▶ Exercise details
Only the lines from the one containing "1279x799 pixels. Task: Open" through the end of the records should be retyped, exactly and including both ends; pictures stay out.

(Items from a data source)

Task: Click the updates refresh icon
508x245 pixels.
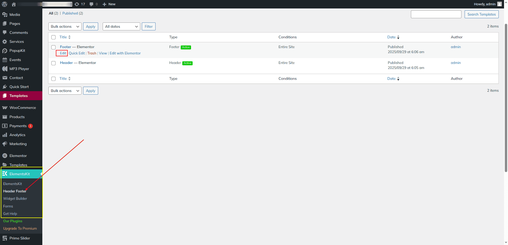Action: pyautogui.click(x=77, y=4)
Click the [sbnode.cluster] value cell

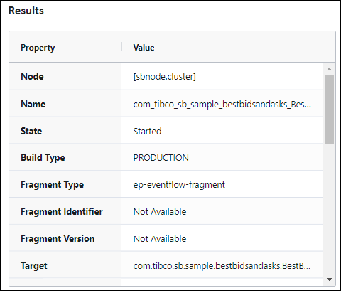tap(222, 76)
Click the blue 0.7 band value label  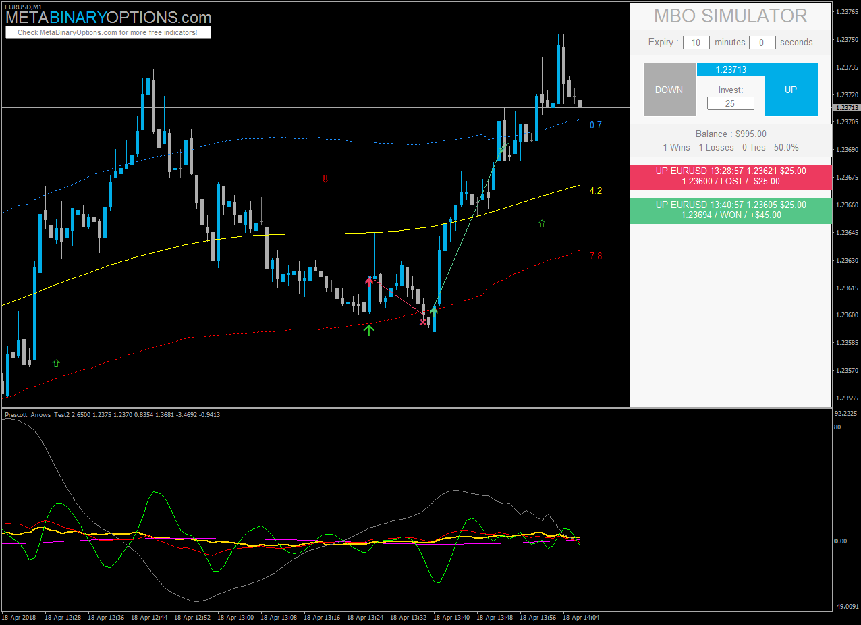pos(595,125)
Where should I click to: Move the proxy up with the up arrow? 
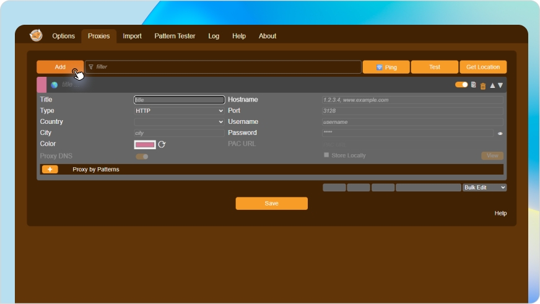[492, 85]
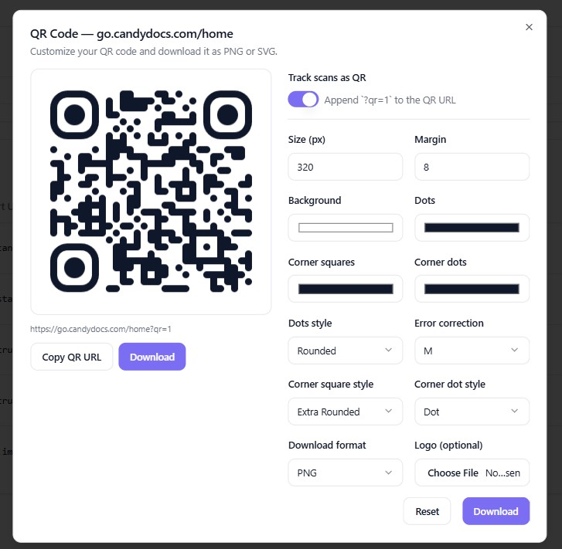562x549 pixels.
Task: Open Corner square style dropdown
Action: click(x=345, y=412)
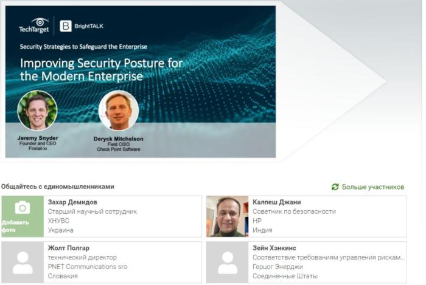Screen dimensions: 426x285
Task: Click the camera icon to add photo
Action: 23,208
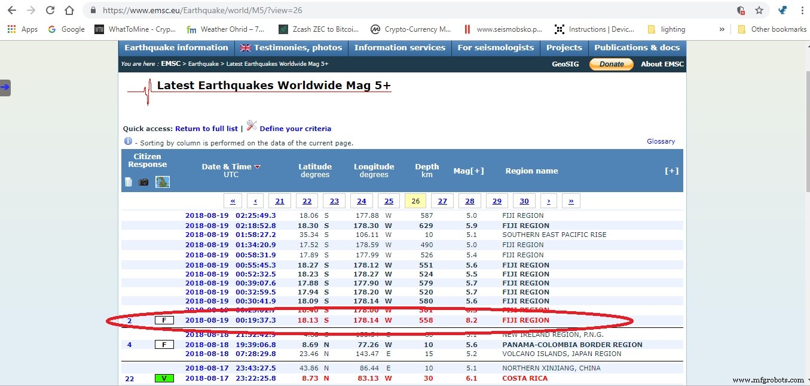Screen dimensions: 810x386
Task: Open the Return to full list link
Action: coord(206,129)
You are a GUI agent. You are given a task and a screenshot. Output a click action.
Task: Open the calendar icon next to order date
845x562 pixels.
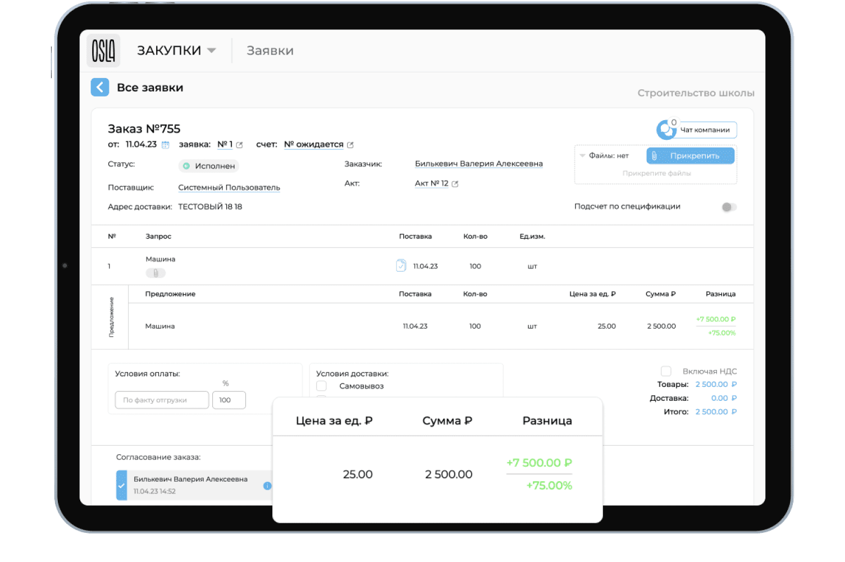(166, 145)
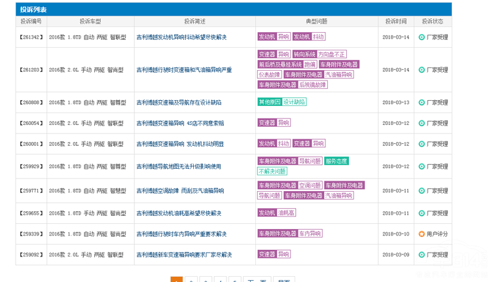Click the 车内异响 issue tag
This screenshot has width=491, height=282.
[x=310, y=234]
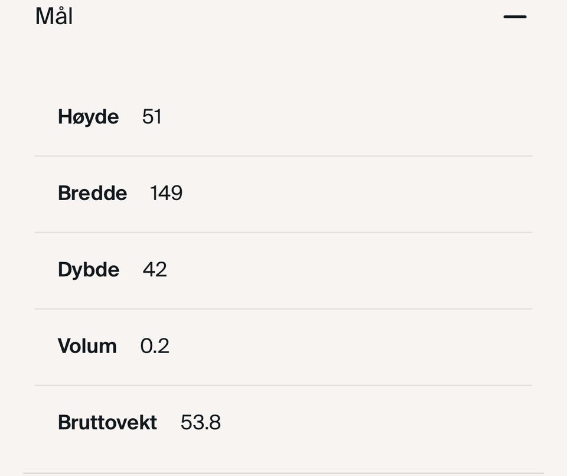The height and width of the screenshot is (476, 567).
Task: Click divider line between Bredde and Dybde
Action: 284,232
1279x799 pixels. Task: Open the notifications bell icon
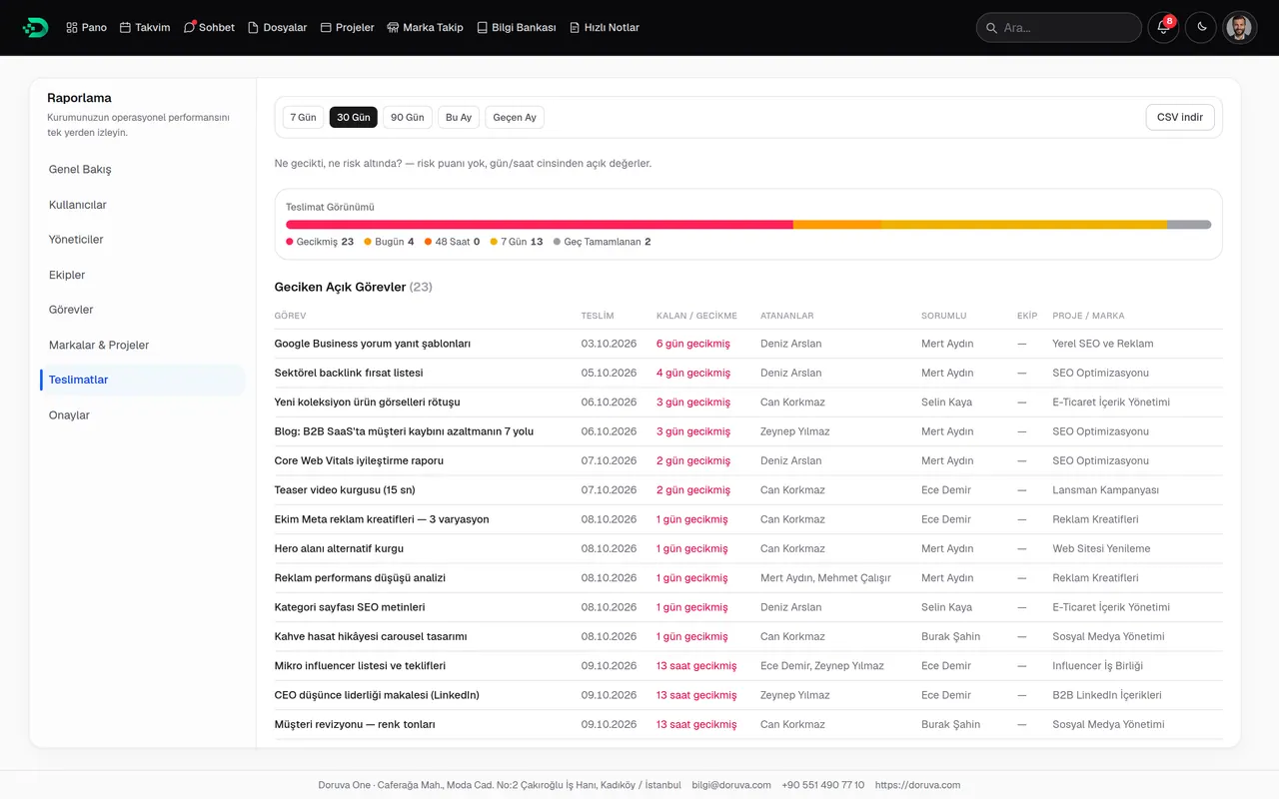click(1163, 27)
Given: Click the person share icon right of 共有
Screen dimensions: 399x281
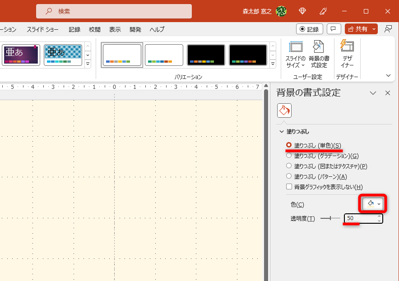Looking at the screenshot, I should 388,29.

▶ Output of the exercise
1279x799 pixels. Task: Open the notifications bell icon
click(1163, 27)
Given: Click the person share icon right of 共有
Screen dimensions: 399x281
Looking at the screenshot, I should 388,29.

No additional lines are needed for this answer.